Oder fahre ich etwa weiter, weil ich nicht nach Hause will?

Fahre in Medinghoven an dem Kindergarten vorbei, in dem María war. So viele Erinnerungen. Überall. Wie Tretminen. Wie oft bist du mit ihr diesen Weg gefahren...

Wir haben so viel miteinander erlebt, so viel zusammen durchgemacht. Ich dachte immer, das schweißt zusammen.

Aber ihre Schwestern waren stärker. Die Liebe zu ihren Schwestern ist stärker als die Liebe zu mir.
So ist das eben. Im Leben.

Sometimes you love someone and sometimes you lose instead...

Dein ständiger Frust war stärker, deine Eifersucht, deine Wut, die du an ihr immer wieder ausgelassen hast, bis sie daran zerbrochen ist. Sie hat dir das bildlich gezeigt.

"Wie bei einem Zweig...", hat sie gesagt und mit ihren Hände eine Bewegung gemacht, als würde sie einen Zweig zerbrechen.

Den dünnen Zweig eurer Liebe. Zu zerbrechlich in dieser harten, kalten Welt. Du hast ihn zerbrochen und er lässt sich nicht mehr kitten. Und selbst wenn, er ist nicht mehr derselbe.

Okay, ich hab sie bedroht, beschimpft

Aber nur, weil sie mich so zur Weißglut getrieben hat, mit ihrem Schweigen, ihrem Heulen, ihren Lügen.

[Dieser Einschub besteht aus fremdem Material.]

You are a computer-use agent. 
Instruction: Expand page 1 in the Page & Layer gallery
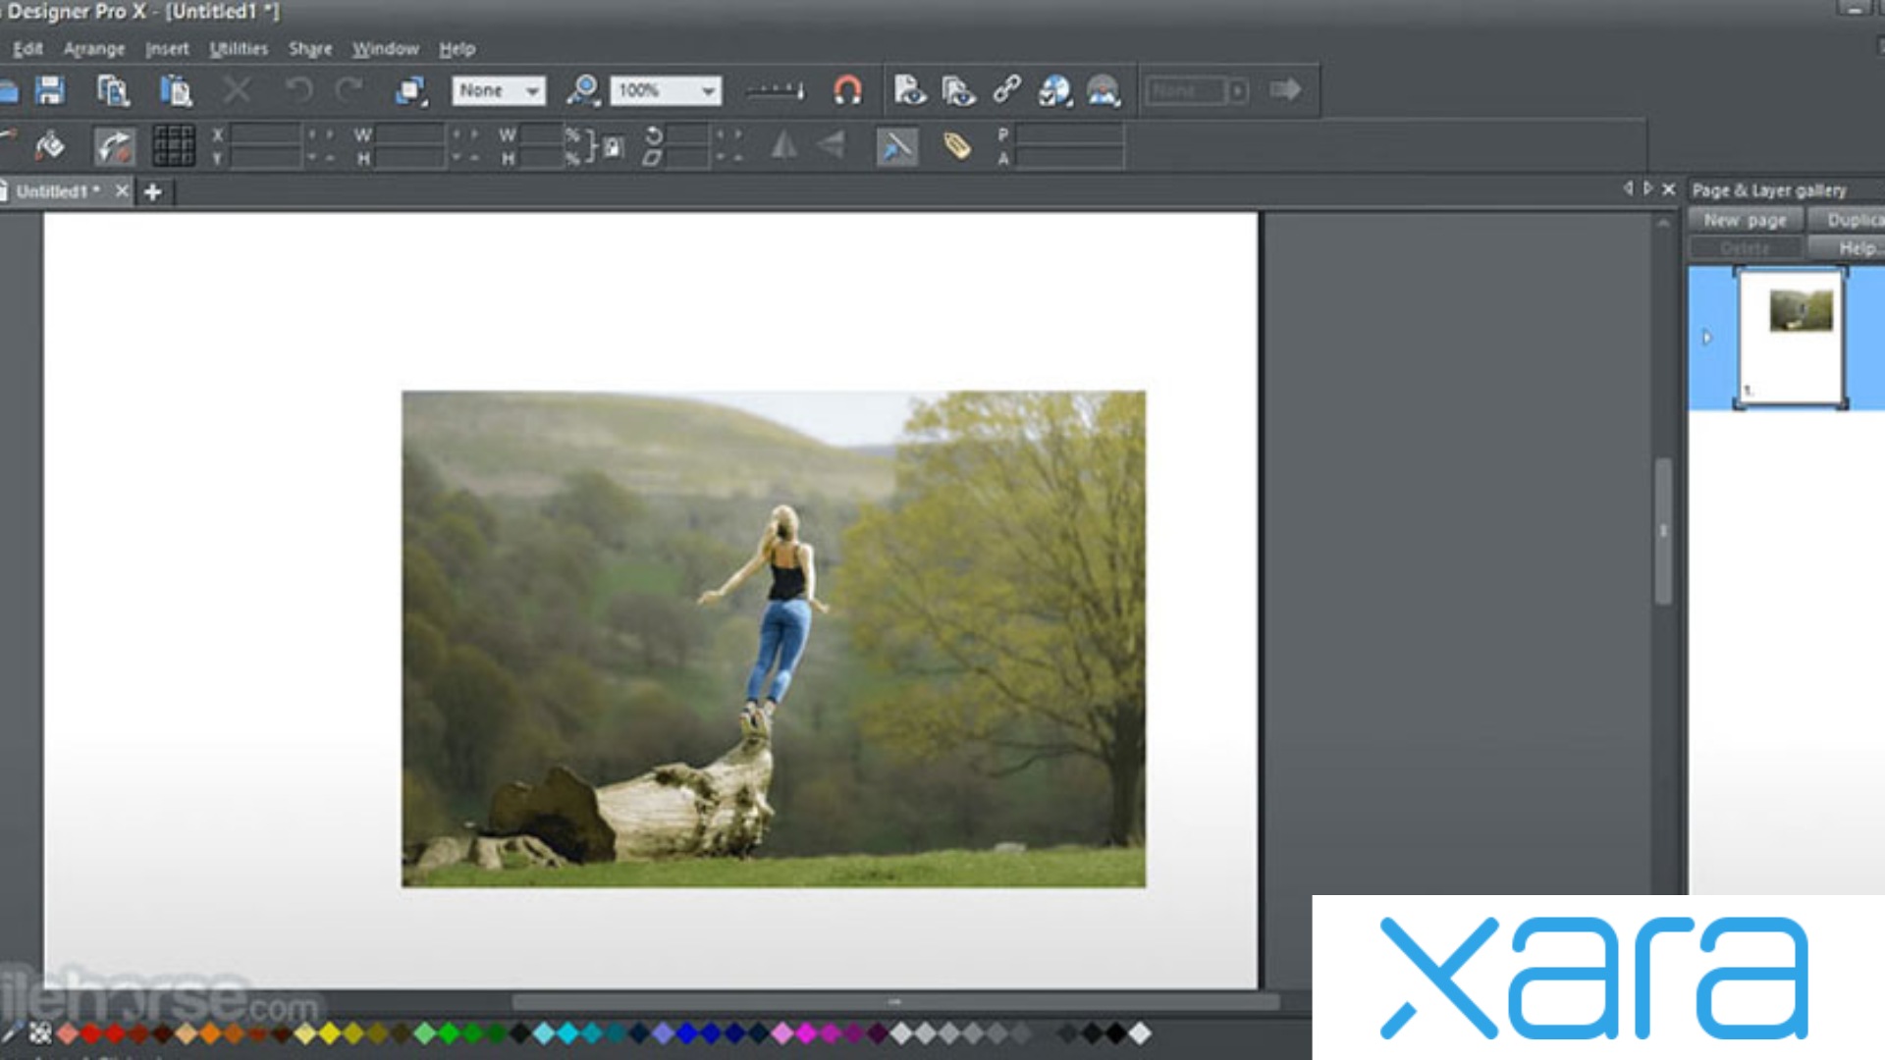point(1706,337)
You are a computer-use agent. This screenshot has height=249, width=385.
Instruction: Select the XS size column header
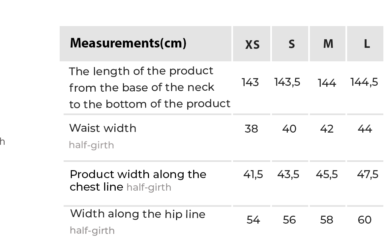[x=252, y=45]
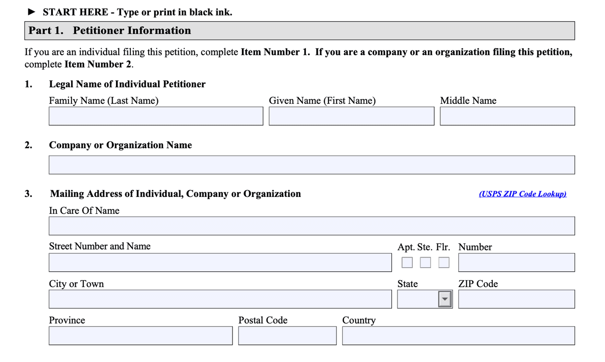Click the Part 1 Petitioner Information header
The height and width of the screenshot is (362, 605).
click(300, 31)

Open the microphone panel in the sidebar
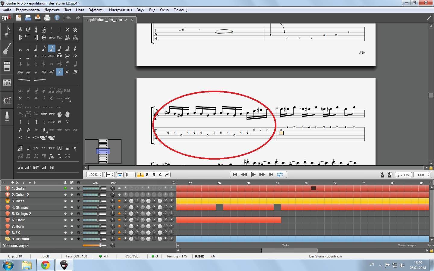[x=7, y=117]
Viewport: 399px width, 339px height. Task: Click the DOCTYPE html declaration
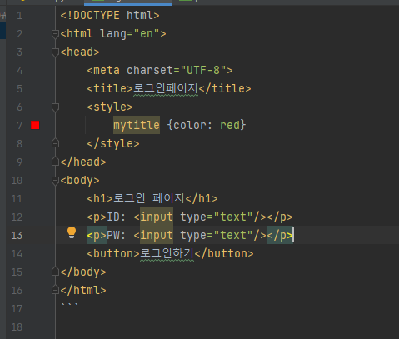click(110, 16)
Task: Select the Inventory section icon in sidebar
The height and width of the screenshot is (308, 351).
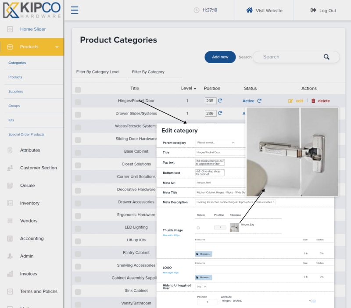Action: point(10,203)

Okay, ich hab meine schlechte Laune an ihr ausgelassen, immer wieder, bis sie an ihr zerbrach...an mir zerbrach.

Wie ein Zweig.

Aber wissen Sie, wisst ihr, wie ich leide???

Ich habe in diesen 2 1/2 Monaten das alles wieder gutgemacht. Mindestens. Oder vielleicht nicht alles, aber...

Vielleicht kann man das aber auch nie wieder gutmachen.


Warum kann Gott mich nicht einfach zu sich holen? Ich habe genug gesehen, genug erlebt. Das reicht mir. Was soll denn noch kommen? Noch mehr Leid, noch mehr Schmerz. 38 ist nicht 24.

Ich habe die Schnauze voll von diesem Leben, wo man Stück für Stück alles verliert, was einem lieb ist.